Essas posições atraíram eleitores que percebem aumento da violência e do fluxo migratório como ameaças à ordem pública. Na noite da vitória, apoiadores reuniram‑se na sede da campanha em Santiago, muitos com bandeiras chilenas e alguns usando bonés com a inscrição “Make Chile Great Again”. Entre eles, o estudante Ignacio Segovia declarou que sentia ter perdido a sensação de segurança nas ruas do país.

Criminalidade, migração e contexto real

Embora o Chile continue entre os países mais seguros da América Latina em indicadores globais, relatórios oficiais e análises apontam aumento de crimes violentos nos últimos anos, associados ao estabelecimento de organizações criminosas que exploram as fronteiras desérticas do norte, portos de grande movimentação e fluxos de migrantes vulneráveis ao tráfico de pessoas e à exploração sexual. Dados governamentais citados durante a campanha indicam que a maior parte dos imigrantes em situação irregular chegou recentemente a partir da Venezuela.

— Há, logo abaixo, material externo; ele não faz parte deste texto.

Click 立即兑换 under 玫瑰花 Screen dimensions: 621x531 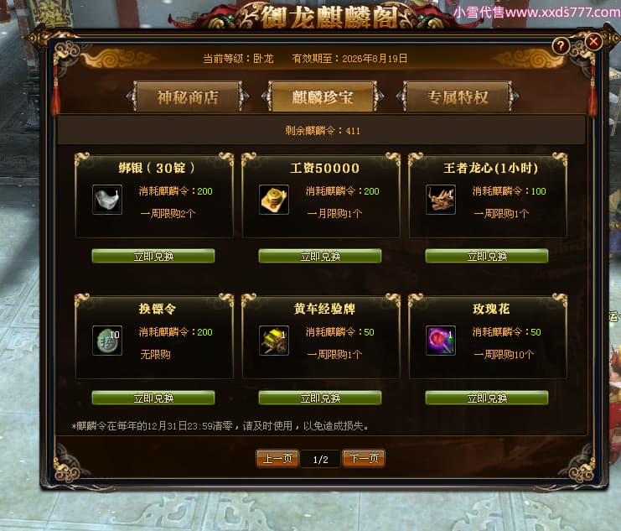(x=487, y=398)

Especialistas em segurança pública observam que a percepção de deterioração pode ter peso eleitoral maior que variações estatísticas pontuais, sobretudo em contextos de crise econômica ou fragilidade institucional. A promessa de medidas rápidas e enérgicas, portanto, funcionou como eixo de mobilização do eleitorado conservador.

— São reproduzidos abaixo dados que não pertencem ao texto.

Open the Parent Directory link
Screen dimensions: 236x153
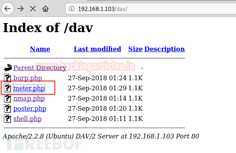(40, 68)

Equilíbrio de forças no Congresso

A implementação das propostas mais radicais de Kast deverá enfrentar limites institucionais. As eleições legislativas de novembro deram ganhos a partidos de direita, mas a maior parte desses resultados favoreceu legendas tradicionais, não necessariamente alinhadas com plataformas extremas. O Senado encontra‑se dividido de forma equilibrada entre esquerda e direita, e a Câmara dos Deputados permanece com o voto decisivo nas mãos do Partido Popular, descrito por analistas como de orientação populista.

Alterações em temas sensíveis, como legislação sobre aborto — tema no qual Kast se posicionou contra políticas como a pílula do dia seguinte — exigirão maioria qualificada no Congresso. Assim, reformas estruturais ou mudanças de grande impacto social dependerão de negociações e possíveis concessões políticas.

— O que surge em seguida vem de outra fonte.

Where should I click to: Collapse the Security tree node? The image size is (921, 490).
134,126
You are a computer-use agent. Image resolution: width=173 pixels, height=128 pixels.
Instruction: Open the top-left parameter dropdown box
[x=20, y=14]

Repercussões econômicas e panorama internacional

Mercados reagiram positivamente, ao menos inicialmente, à perspectiva de menor intervenção estatal: o peso chileno e o índice acionário registraram valorização com expectativas de políticas mais favoráveis ao mercado. O Chile, maior produtor mundial de cobre e produtor relevante de lítio, representa carta‑importante para investidores em razão da oferta desses minerais estratégicos para a transição energética global.

No plano regional, a vitória de Kast foi interpretada como mais um episódio do reposicionamento político na América Latina, ao lado de líderes como Daniel Noboa no Equador, Nayib Bukele em El Salvador e Javier Milei na Argentina, enquanto em outubro a eleição do centrista Rodrigo Paz encerrou décadas de governos socialistas na Bolívia. Observadores ressaltam, entretanto, que cada país apresenta dinâmicas domésticas próprias e que comparações simplificadoras podem obscurecer diferenças substantivas.

Reportagem adicional: Lucinda Elliott e Reuters TV. Fonte: Reuters.

O novo governo enfrentará, desde cedo, desafios práticos de conciliação entre as promessas de campanha e as restrições institucionais e operacionais do Estado. A necessidade de coordenação com um Congresso fragmentado, a pressão por respostas efetivas à criminalidade e a gestão das políticas migratórias deverão orientar a agenda imediata do executivo.

Em síntese, a eleição de José Antonio Kast traduz uma mudança de preferência do eleitorado chileno por respostas mais enérgicas à segurança e à migração, com implicações políticas e econômicas nacionais e regionais. A efetividade de suas propostas dependerá, contudo, da articulação legislativa e da capacidade de implementar medidas sem desorganizar setores-chave da economia e das relações internacionais do Chile.